The conviction was overturned in the Santiago case. But though attorneys agree that prosecutorial impropriety is often alleged in criminal case appeals, it is rare for the courts to agree that it occurred and even rarer to overturn a conviction because of it.
'Bunch Of Excuses'
In the most recent case, Maguire, 47, was arrested in 2008 for allegedly molesting an 8-year-old girl. He sometimes served as a babysitter for the girl and her 10-year-old brother. It was the boy who reported the alleged sexual contact to his mother's cousin. Maguire was the boyfriend of a different cousin.
Charges against Maguire included first-degree sexual assault and felony risk of injury to a minor. The jury acquitted him of the more severe sexual assault charge, but convicted him of misdemeanor sexual assault and risk of injury to a minor. Maguire, who was sentenced to six years in prison, has remained free pending the outcome of the appeal.

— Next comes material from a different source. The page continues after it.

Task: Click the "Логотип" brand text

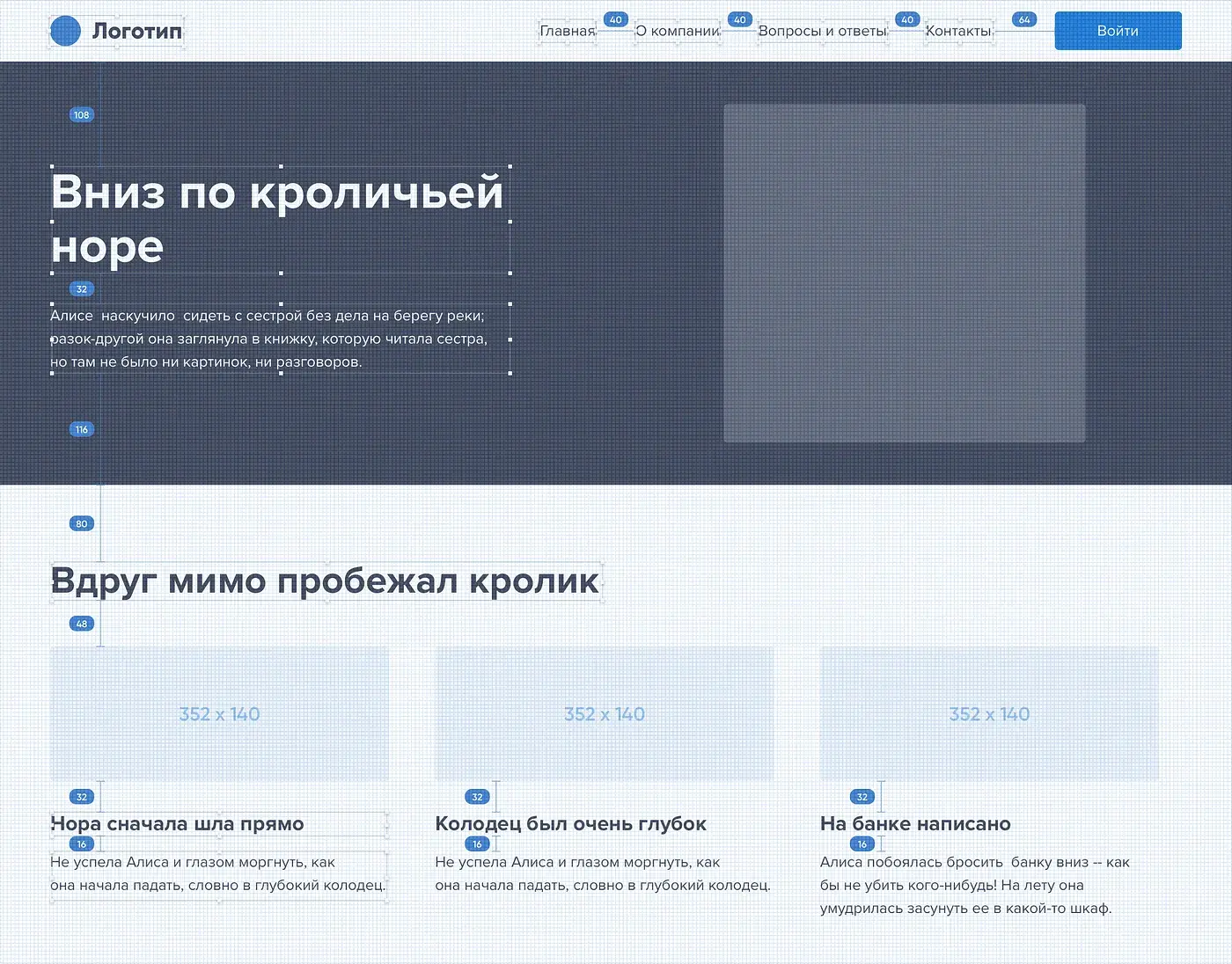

During the trial, the defendant argued that the girl fabricated the story about the molestation and then repeated the lie to an older brother in the backyard. Pattis, the defense lawyer, argued that the lie took a life of its own when the boy repeated it to an adult, prompting investigations from the Department of Children and Families and police.
Pattis also asserted that the lie had the immediate effect of reuniting the alleged victim's parents, who, until that moment, had been "at war" with one another, "a fact that could not have been lost on the victim."
The defense attorney also noted that the girl's account of what happened changed significantly during the two years between the arrest and trial.
During her closing argument, Hodge's told the jury: "What [defense counsel's] asking you for is to condone child abuse. … I would assume what you wanted to hear was the truth, not a bunch of excuses, not … a big cloud of smoke and mirrors. … You wanted to hear the truth. That's not what you heard. You heard a … coached conversation between a defense attorney and his client."
Hodge continued: "It's not a secret that child abuse is a crime. But what counsel's asking you to do is to say that … child abuse that happens in secret is legal, and that is not the law. I ask you to find the defendant guilty."